Black Flag is ultimately better than Assassin’s Creed III (which I did not formally review). Some elements seem crafted directly in response to criticisms about the previous game. You get to the piracy rather quickly, without the need for several hours of tutorial missions. Weapon switching happens immediately thanks to the d-pad assignment, and fast-travel locations are convenient and plentiful. However, some of the same complaints resurface with a vengeance: frustrating stealth, numerous glitches, and poor performance (the framerate is all over the place on the current-gen incarnations). These flaws, combined with the disjointed story and repetitive main missions, make Black Flag a game that fails to live up to its full potential. Though Edward’s voyage isn’t all smooth sailing, the choppy waters don’t sink the ship.
Review note: We were only provided review code for Assassin’s Creed IV on PlayStation 4, Wii U, PlayStation 3, and Xbox 360. The game is also releasing on Xbox One and PC on November 19.

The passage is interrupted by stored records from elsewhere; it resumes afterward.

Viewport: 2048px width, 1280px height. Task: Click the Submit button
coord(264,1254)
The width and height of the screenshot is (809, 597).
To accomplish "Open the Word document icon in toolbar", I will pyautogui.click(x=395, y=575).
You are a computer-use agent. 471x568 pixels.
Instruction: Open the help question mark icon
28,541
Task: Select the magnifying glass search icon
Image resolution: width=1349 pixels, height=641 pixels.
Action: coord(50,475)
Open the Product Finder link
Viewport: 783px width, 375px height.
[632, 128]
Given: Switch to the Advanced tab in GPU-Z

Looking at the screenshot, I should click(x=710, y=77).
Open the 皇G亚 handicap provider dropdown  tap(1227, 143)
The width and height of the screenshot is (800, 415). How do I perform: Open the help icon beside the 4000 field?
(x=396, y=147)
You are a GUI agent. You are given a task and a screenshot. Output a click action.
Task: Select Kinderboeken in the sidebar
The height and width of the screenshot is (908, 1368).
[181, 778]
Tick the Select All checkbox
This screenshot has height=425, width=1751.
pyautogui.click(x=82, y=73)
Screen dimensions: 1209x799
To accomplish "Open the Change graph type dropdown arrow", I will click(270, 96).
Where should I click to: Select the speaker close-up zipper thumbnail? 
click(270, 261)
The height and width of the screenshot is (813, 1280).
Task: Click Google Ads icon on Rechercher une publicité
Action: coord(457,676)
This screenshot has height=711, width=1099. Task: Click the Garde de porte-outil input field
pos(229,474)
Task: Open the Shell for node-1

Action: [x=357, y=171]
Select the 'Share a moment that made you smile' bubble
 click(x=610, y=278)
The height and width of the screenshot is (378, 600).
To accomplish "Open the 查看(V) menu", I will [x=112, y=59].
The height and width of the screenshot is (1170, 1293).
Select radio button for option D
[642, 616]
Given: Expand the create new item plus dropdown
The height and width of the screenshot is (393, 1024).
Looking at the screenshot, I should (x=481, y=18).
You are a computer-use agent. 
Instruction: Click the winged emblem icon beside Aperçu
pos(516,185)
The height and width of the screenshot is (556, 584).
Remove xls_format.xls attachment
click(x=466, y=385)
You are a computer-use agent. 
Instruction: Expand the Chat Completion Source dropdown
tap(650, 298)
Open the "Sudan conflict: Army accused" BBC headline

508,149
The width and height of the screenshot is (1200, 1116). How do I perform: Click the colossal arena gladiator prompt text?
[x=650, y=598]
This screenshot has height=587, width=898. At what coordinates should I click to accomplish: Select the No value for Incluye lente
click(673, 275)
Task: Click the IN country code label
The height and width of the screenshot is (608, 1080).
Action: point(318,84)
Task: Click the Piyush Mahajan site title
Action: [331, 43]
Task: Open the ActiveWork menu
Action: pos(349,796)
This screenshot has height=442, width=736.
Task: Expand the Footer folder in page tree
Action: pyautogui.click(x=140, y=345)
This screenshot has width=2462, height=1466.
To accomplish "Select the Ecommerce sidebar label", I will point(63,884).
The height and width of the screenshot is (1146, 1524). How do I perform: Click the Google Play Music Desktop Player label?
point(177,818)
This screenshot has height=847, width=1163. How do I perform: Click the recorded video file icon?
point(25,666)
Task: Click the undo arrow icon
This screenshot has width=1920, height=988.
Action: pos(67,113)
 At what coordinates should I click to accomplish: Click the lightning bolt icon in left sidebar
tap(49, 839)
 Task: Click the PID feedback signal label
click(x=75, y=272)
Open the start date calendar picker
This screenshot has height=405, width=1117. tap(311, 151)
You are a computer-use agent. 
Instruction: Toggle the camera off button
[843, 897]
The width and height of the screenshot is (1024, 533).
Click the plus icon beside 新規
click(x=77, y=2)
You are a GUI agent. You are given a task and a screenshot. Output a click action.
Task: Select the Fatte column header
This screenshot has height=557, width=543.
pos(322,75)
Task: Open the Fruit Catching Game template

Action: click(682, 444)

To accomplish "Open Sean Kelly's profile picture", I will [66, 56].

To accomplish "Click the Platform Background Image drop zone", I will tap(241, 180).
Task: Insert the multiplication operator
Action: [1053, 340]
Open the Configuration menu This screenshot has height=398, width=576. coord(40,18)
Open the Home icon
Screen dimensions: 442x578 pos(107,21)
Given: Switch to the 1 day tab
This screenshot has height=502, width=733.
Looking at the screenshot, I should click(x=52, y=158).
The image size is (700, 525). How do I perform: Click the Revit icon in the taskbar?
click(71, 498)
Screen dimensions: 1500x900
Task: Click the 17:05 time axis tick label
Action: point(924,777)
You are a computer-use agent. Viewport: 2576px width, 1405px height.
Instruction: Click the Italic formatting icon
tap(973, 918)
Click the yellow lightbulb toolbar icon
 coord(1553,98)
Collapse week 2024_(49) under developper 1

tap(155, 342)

|Without question, Black Flag is superior on next-gen hardware. The performance on PlayStation 4 is smoother, load times are shorter, and the graphical tweaks (like billowing smoke and flapping sails) look good. The two Sony systems also include exclusive missions starring Aveline from last year’s Vita entry, Assassin’s Creed III: Liberation. Ubisoft was not able to provide us with those missions for review, so I can’t vouch for their quality, but it’s content that you can’t get elsewhere (until the six-month exclusivity window expires).|
Black Flag is a unique high-seas adventure, but creating a different experience takes priority over delivering a refined one.